====== ARTICLE

If people are determined to subvert this, they're likely to do it by
sandwiching additional tasks between configure/compile/install in both
cases. It's better to explicitly force adding the 'network' flag to those
extra tasks then, as it can be clearly seen, and questions can be asked in
code review.

Alex
Khem Raj Dec. 24, 2021, 6 a.m. UTC | #11
is this list of failures due to this patch ?
https://errors.yoctoproject.org/Errors/Build/137579/

On Wed, Dec 22, 2021 at 3:20 PM Richard Purdie
<richard.purdie@linuxfoundation.org> wrote:
>
> Use the newly added nonetwork task flag to disable network access where
> possible in unpack/patch/configure/compile/install tasks.
>
> We can't disable networking in sstate tasks due to sstate downloads and
> also so we can report hash equivalence to the server.

============
====== DATA LINES

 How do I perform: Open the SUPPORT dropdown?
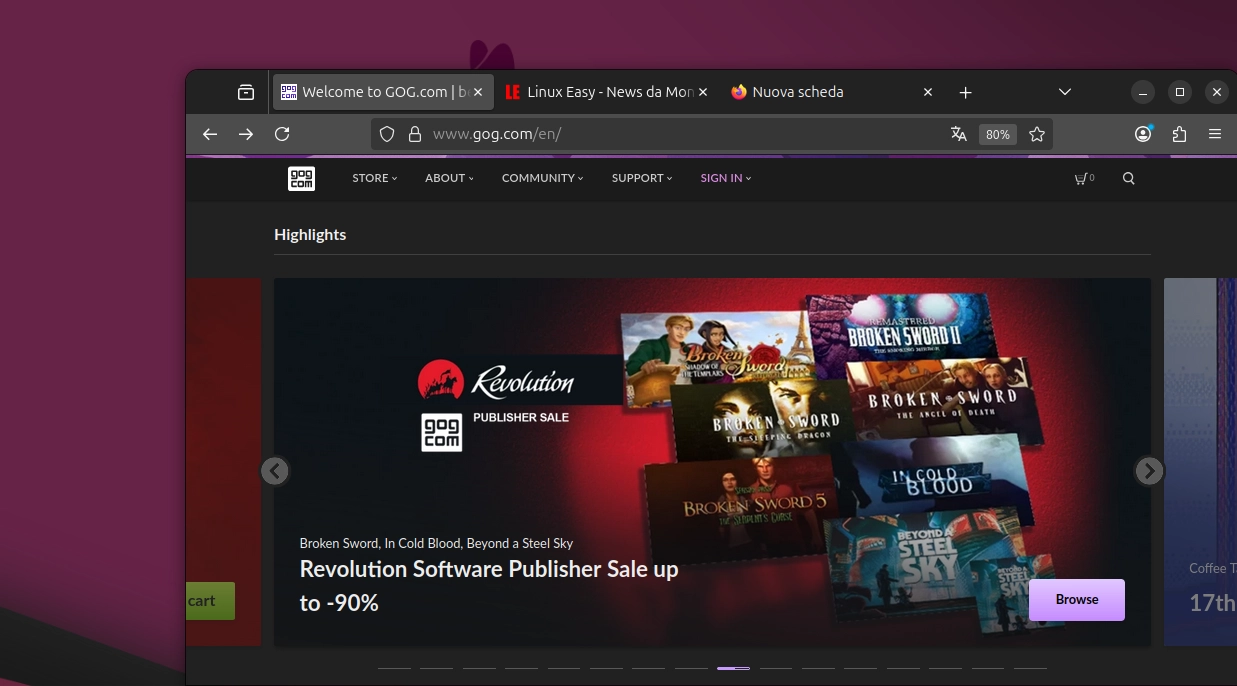639,178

============

▸ **DIRECTIVE 1**
In the mailing-list thread about the nonetwork task flag, which two reasons are given for not disabling networking in sstate tasks?
▸ **DIRECTIVE 2**
Please pick up the mailing-list thread about the nonetwork task flag after its last sentence and continue it.

▸ **ANSWER 1**
Sstate downloads need the network, and so do hash equivalence reports to the server.

▸ **ANSWER 2**
>
> Signed-off-by: Richard Purdie <richard.purdie@linuxfoundation.org>
> ---
>  meta/classes/base.bbclass  | 4 ++++
>  meta/classes/patch.bbclass | 1 +
>  2 files changed, 5 insertions(+)
>
> diff --git a/meta/classes/base.bbclass b/meta/classes/base.bbclass
> index b709777f243..e4c6c983b59 100644
> --- a/meta/classes/base.bbclass
> +++ b/meta/classes/base.bbclass
> @@ -214,6 +214,7 @@ python create_source_date_epoch_stamp() {
>      oe.reproducible.epochfile_write(source_date_epoch, d.getVar('SDE_FILE'), d)
>  }
>  do_unpack[postfuncs] += "create_source_date_epoch_stamp"
> +do_unpack[nonetwork] = "1"
>
>  def get_source_date_epoch_value(d):
>      return oe.reproducible.epochfile_read(d.getVar('SDE_FILE'), d)
> @@ -358,6 +359,7 @@ base_do_configure() {
>                 echo ${BB_TASKHASH} > ${CONFIGURESTAMPFILE}
>         fi
>  }
> +do_configure[nonetwork] = "1"
>
>  addtask compile after do_configure
>  do_compile[dirs] = "${B}"
> @@ -368,11 +370,13 @@ base_do_compile() {
>                 bbnote "nothing to compile"
>         fi
>  }
> +do_compile[nonetwork] = "1"
>
>  addtask install after do_compile
>  do_install[dirs] = "${B}"
>  # Remove and re-create ${D} so that is it guaranteed to be empty
>  do_install[cleandirs] = "${D}"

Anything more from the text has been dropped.